Der fotografische Nachlass von Heinrich Pieroth (1893-1964) wird 2011 als Schenkung übernommen. Er umfasst 1.600 Glasnegative (meist 9 x 12 cm) und einige Originalabzüge mit Eifelfotografien aus den Jahren 1893 bis 1964.

Das RBA wird 2012 dem Kulturdezernat unmittelbar als Dienststelle untergeordnet und im Mai die Arbeitsgemeinschaft Dokumentation der Kölner Museen unter maßgeblicher Leitung des Rheinischen Bildarchivs gegründet.

Am 15. Mai 2012 wird Anna C. Wagner Negativrestauratorin im Rheinischen Bildarchiv.

Vergrößerung / Belichtung des Negativs durch Anna C. Wagner (RBA 711 731 von Karl Hugo Schmölz), Foto: Anna C. Wagner

2017

15 Schülerinnen und Schüler aus dem Kunst-Leistungskurs des Hildegard-von-Bingen-Gymnasiums gestalten vom 03. bis 06. Juli 2017 unter dem Motto: „Erinnern, Bewahren, Sammeln, Wiederentdecken“ einen Teil des Holzzaunes an der Neubaustelle großflächig mit Lack-Markern.

20. bis 28. November   Weitere Schülerinnen und Schüler des Elisabeth-von-Thüringen-Gymnasiums Köln versehen im Rahmen des Kunstprojekts „Schwarz-Weiß-Porträts“ den zweiten Teil des Bauzauns an der Neubaustelle am Eifelwall mit großformatigen Porträts. Als Anregung dient ihnen der Porträtbestand „Kölner Persönlichkeiten“ des Fotografen Peter H. Fürst im Rheinischen Bildarchiv.

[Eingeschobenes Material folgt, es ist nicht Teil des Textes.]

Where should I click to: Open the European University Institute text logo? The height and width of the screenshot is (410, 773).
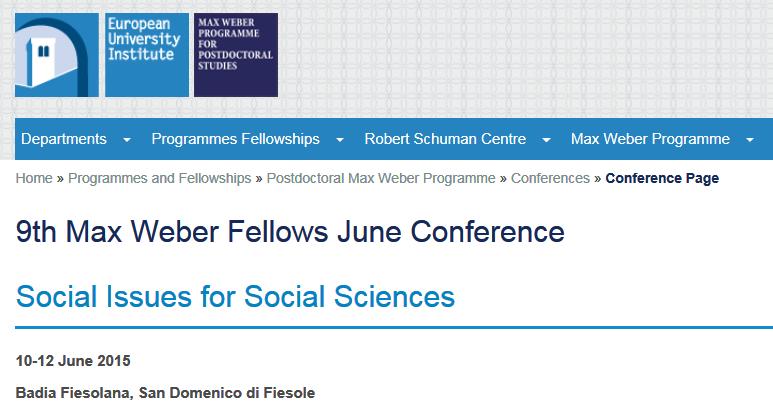pos(147,55)
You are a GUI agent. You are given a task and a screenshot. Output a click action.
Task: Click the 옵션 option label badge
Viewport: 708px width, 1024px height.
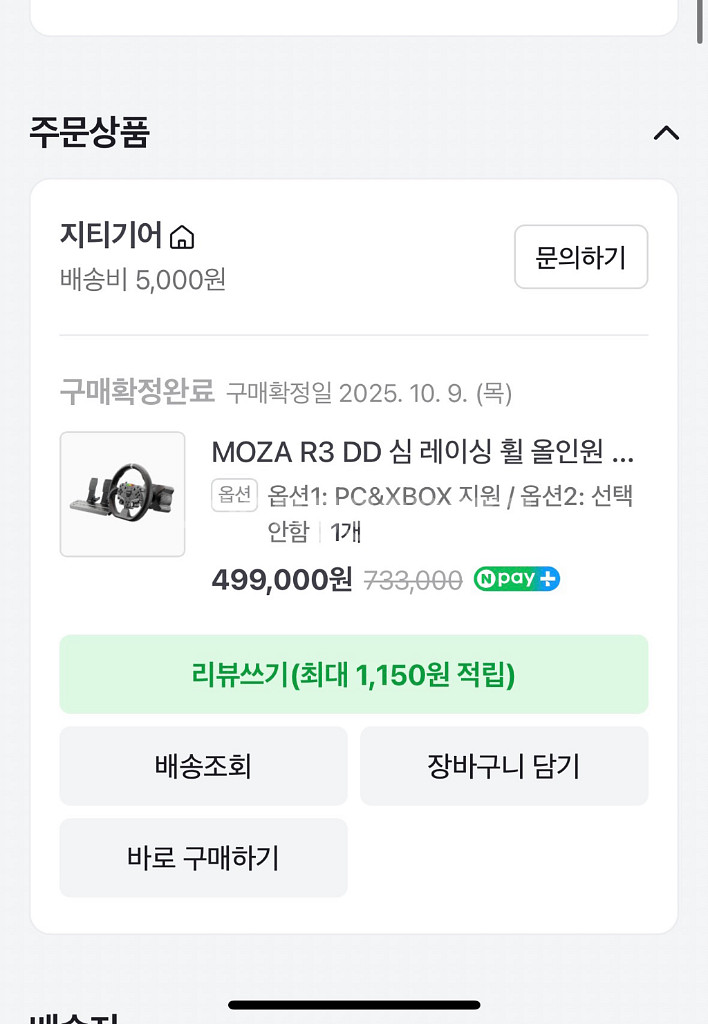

Schüler und Schülerinnen gestalten einen Teil des Holzzaunes an der Neubaustelle

2018

Zusammen mit der schaelpic photokunstbar zeigt das RBA im Rahmen des Festivals Internationale Photoszene Köln 2018 aktuelle künstlerische fotografische Positionen, die historischen Fotografien von den Industriearealen rund um die Schanzenstraße gegenübergestellt wurden.

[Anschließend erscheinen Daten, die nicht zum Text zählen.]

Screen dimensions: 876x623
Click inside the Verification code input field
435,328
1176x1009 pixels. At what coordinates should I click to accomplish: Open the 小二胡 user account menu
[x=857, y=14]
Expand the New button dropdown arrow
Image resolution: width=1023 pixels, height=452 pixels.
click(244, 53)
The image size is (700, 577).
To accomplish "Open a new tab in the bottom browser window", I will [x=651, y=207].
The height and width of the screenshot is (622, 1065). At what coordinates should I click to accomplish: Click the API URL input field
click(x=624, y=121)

Die Fotografen und Initiatoren der schaelpic photokunstbar Frank Doering, Tobias D. Kern und die Fotokünstlerin Anna C. Wagner setzen in ihren Arbeiten den Wandlungsprozess des über 100 Jahre alten Industrieareals rund um die Schanzenstraße vom Produktionsstandort für Kabel- und Stahlerzeugnisse zum Dienstleistungs- und Produktionsstandort des 21. Jahrhunderts künstlerisch um. 

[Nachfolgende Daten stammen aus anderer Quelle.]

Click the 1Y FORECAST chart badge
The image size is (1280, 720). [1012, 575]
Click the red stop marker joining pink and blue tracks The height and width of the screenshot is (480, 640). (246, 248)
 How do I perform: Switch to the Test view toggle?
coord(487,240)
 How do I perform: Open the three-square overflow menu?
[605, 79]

Fotografie aus der Ausstellung „schanzenstrasse 4.0“ vom 14. September bis 31. Oktober 2018

2020

Das Rheinische Bildarchiv der Stadt Köln nimmt mit seiner virtuellen Ausstellung „Fotografien für Köln und die Welt“ auf dem Portal der Deutschen Digitalen Bibliothek am bundesweiten Digitaltag am 19. Juni 2020 unter dem Motto „Digitalisierung gemeinsam gestalten“ teil. Gleichzeitig ist die Ausstellung ein Projekt zum Themenbereich Vermittlung und Öffentlichkeitsarbeit im Rahmen der Ausbildung zum Fachangestellten für Medien- und Informationsdienste - Fachrichtung Bildagentur.